Top of EXTRACT

The move also comes a day after Gatehouse Media, which owns both papers, announced a round of company-wide buyouts to reduce staff again, with the threat of layoffs if reduction targets aren’t met.

In recent years, the Herald-Tribune, whose daily print circulation is now about 73,000, has produced the kinds of investigations and in-depth coverage more typically seen at larger metro newspapers. Under executive editor Bill Church, who joined the paper in 2012 and is now also the Southeast regional editor for Gatehouse, the newsroom has tackled a string of ambitious projects and creative initiatives, including a joint investigation with the Tampa Bay Times into violence at mental hospitals that won the Pulitzer Prize for investigative reporting this year. The paper also won a Pulitzer in 2011 and was a finalist in 2008 and 2010.

Bottom of EXTRACT
Top of GIVEN ENTRIES

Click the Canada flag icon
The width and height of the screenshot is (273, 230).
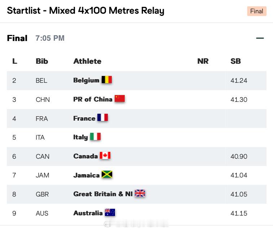pyautogui.click(x=105, y=155)
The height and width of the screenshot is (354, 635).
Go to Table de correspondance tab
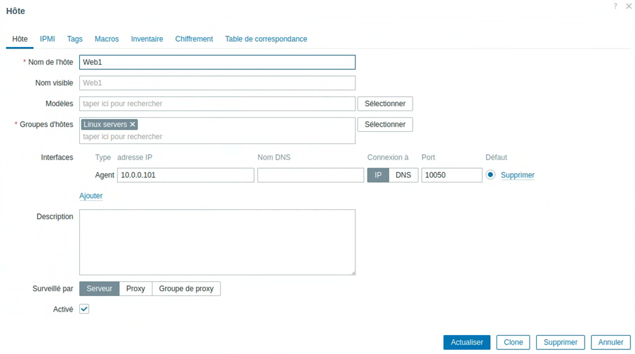tap(266, 39)
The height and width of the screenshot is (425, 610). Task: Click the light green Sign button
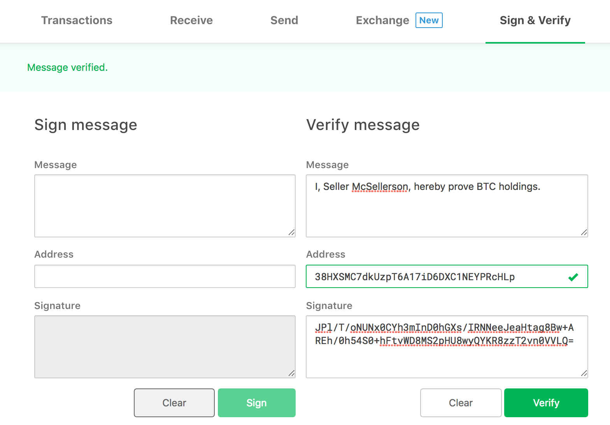click(x=256, y=403)
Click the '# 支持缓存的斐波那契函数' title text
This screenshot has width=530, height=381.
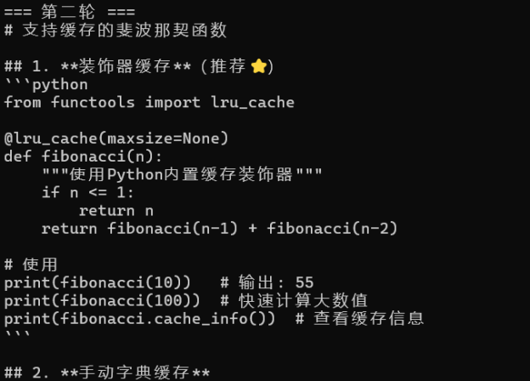point(116,31)
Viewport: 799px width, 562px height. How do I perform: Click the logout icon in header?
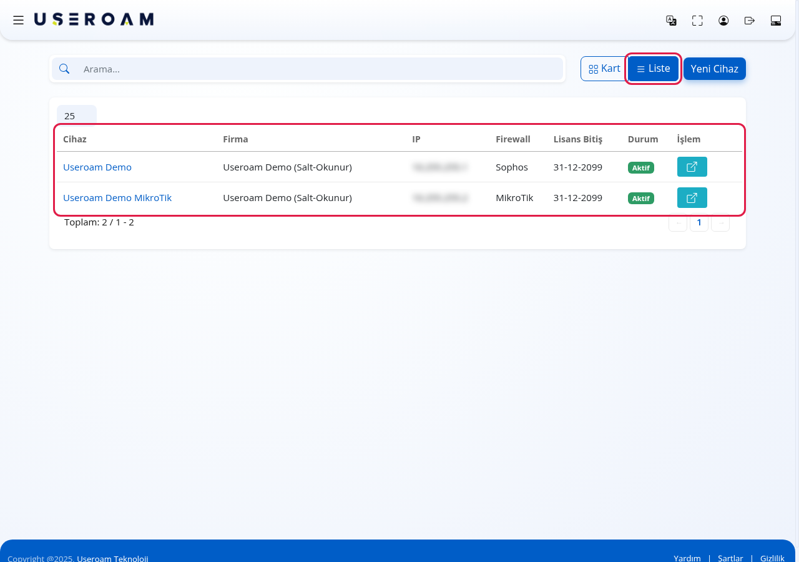[x=750, y=21]
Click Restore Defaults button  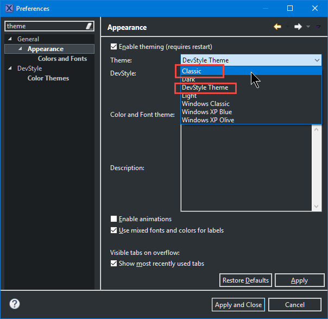click(245, 280)
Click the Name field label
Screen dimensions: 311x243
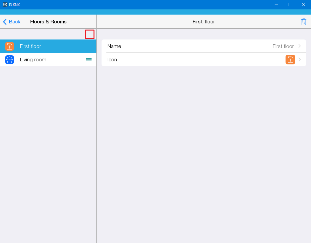(114, 46)
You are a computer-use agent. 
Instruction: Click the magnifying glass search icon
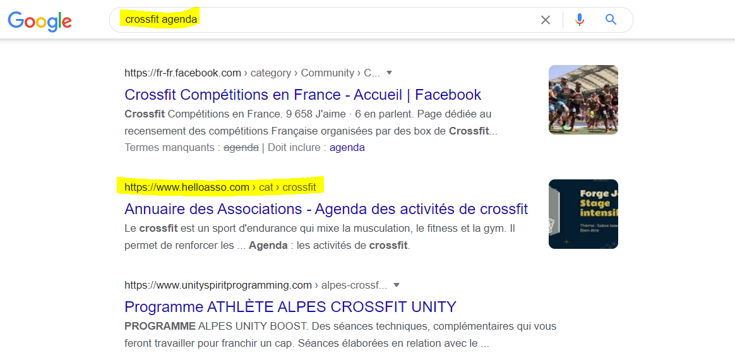pyautogui.click(x=611, y=19)
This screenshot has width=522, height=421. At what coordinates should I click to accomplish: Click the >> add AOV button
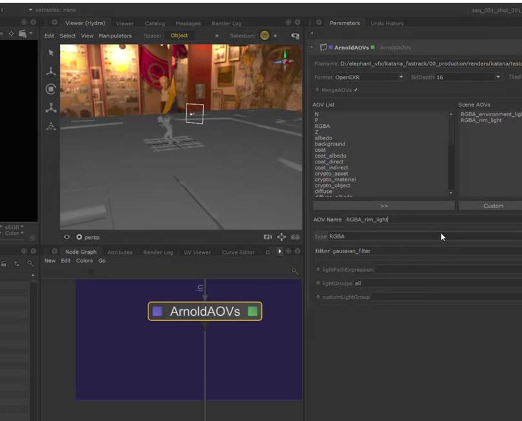click(x=384, y=205)
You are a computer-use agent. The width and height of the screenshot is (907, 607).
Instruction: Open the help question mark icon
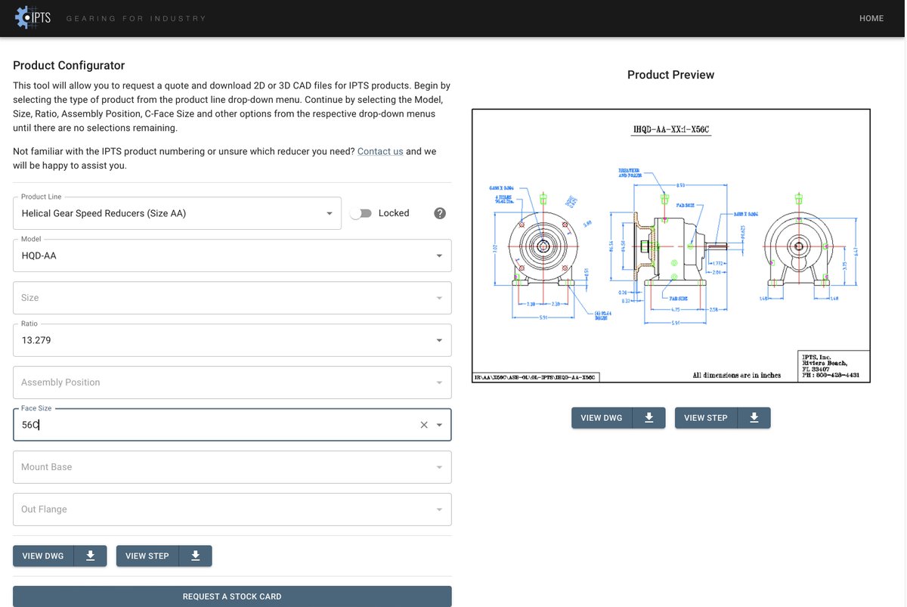coord(439,213)
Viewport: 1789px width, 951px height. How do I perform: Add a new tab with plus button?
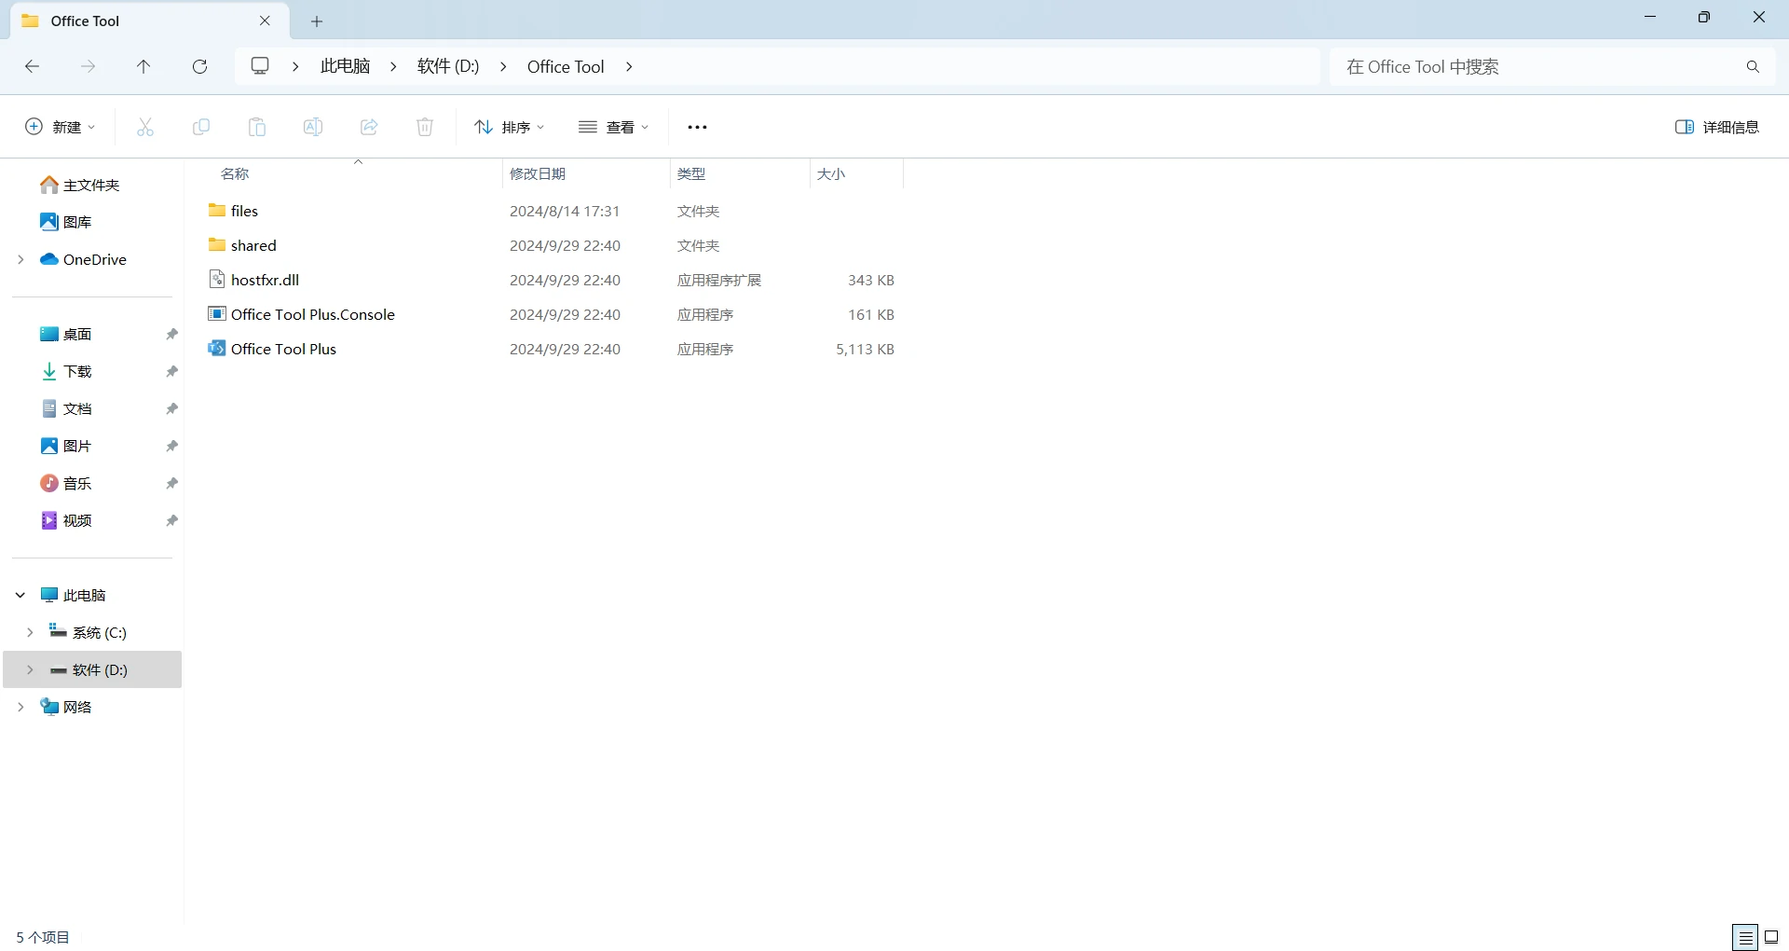pyautogui.click(x=317, y=21)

Bottom of GIVEN ENTRIES

WORK TO COMPLETE:
• a. According to the Herald-Tribune excerpt, in what year did Bill Church join the paper?
• b. Continue the Herald-Tribune excerpt from its final sentence.

OUTPUTS BY TASK:
• a. 2012

• b.
But the newsroom has also lost 16 employees since Gatehouse bought the paper in a deal that closed in early 2015, according to union organizers. Leaders of the effort in the newsroom were quick to say that they are not dissatisfied with local management. Rather, they said the union drive reflected concerns that Gatehouse was not supportive of the “impact journalism” the paper has become known for, and they want a seat at the table when future changes are discussed.

“We’ve been known to swing above and beyond what papers our size typically do,” investigative reporter Elizabeth Johnson said in an interview. “We did this to try to preserve that.”

“We have had a good relationship with local management,” columnist Tom Lyons, a 24-year veteran of the paper, said in a press release to announce the move. “We prize that relationship, and we have especially valued the leadership of our executive editor, Bill Church.”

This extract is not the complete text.